Agreed, it was even more challenging for Bader Ginsburg because she was attending law school as one of nine women among 500 men. But she managed to study all day because she employed a motherly, New England woman who looked after her daughter Jane. Her much-loved husband, Marty, was unusual in that he shared the care of their two children after he recovered from cancer. He also did all of the cooking.

Coney Barrett has paid humble tribute to the trailblazing carried out by Bader Ginsburg and Sandra Day O’Connor by being both mothers and supreme court justices, even though their children were much older when they took up that role.

Despised

And yet Coney Barrett is despised. No matter how brilliant or how accomplished a woman is, no matter how well she realises the feminist dream of shared parenting and household work, she is not a worthy woman unless she embraces abortion.

Instead of references to The Handmaid's Tale (where Margaret Atwood writes about the particular oppression of Catholics by the State religion, the Sons of Jacob) perhaps feminists should reread Animal Farm. They could substitute the word women for animals in Orwell's sardonic slogan: All women are equal but some are more equal than others.
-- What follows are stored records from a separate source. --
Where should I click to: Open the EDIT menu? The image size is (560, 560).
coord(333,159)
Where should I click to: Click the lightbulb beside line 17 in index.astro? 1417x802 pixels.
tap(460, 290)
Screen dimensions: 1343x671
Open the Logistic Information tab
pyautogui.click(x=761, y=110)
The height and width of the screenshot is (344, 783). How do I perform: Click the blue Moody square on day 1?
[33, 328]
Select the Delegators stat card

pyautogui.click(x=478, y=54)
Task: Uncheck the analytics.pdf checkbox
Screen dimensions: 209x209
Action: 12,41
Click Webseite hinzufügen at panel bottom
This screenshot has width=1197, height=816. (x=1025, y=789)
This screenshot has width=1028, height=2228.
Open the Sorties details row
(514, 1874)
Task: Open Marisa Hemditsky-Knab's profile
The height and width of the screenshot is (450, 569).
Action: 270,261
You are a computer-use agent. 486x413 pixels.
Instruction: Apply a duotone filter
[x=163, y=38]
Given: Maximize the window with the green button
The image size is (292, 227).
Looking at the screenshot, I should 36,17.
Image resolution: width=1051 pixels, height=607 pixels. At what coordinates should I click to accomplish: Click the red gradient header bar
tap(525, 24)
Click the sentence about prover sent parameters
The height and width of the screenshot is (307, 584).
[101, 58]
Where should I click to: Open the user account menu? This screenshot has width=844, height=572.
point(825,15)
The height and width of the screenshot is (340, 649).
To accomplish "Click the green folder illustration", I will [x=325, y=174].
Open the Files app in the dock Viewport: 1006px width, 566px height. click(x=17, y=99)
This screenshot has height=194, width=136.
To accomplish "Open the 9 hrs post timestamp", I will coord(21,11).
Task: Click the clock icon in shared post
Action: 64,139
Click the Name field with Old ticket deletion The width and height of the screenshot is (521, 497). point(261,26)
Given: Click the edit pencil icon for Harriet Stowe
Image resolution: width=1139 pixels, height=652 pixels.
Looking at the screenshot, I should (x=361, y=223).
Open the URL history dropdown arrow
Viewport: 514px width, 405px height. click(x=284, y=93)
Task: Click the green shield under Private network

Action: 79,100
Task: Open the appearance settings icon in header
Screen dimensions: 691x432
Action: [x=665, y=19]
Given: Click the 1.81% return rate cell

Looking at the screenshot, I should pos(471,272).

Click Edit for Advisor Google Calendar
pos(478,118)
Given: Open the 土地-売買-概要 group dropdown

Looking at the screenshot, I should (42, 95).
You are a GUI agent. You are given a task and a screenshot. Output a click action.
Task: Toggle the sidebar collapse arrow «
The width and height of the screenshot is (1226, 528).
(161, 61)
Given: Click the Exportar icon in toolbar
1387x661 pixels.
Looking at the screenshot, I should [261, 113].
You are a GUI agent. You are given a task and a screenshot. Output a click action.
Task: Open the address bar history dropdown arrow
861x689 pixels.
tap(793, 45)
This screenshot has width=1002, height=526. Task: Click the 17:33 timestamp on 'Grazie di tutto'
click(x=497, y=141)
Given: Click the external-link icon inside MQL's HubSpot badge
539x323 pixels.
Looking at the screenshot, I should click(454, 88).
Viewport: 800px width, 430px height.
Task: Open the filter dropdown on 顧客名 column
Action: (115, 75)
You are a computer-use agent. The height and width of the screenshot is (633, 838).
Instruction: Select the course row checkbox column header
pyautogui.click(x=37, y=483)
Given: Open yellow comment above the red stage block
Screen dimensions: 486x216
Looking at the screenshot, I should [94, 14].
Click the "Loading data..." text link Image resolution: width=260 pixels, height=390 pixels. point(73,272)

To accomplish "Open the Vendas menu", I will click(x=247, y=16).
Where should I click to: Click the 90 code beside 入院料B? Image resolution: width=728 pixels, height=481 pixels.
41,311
Coney Barrett’s ability to juggle family and professional life is not a testament to individualism but instead a tribute to deep-rooted nurturing networks. These networks were once highly valued by feminists as a counterbalance to patriarchal values which denigrated caring work.

Here, research for the 2017 action plan on school-age childcare showed that two-thirds of children between eight and 12 wanted to be minded at home after school, followed by another 30 per cent who wanted to be cared for in friends’ homes or by relatives.

Certainly, the Coney Barretts are privileged as professionals to be able to provide that for their children but they are not the ones harming or gaslighting mothers who would like to be able to do the same.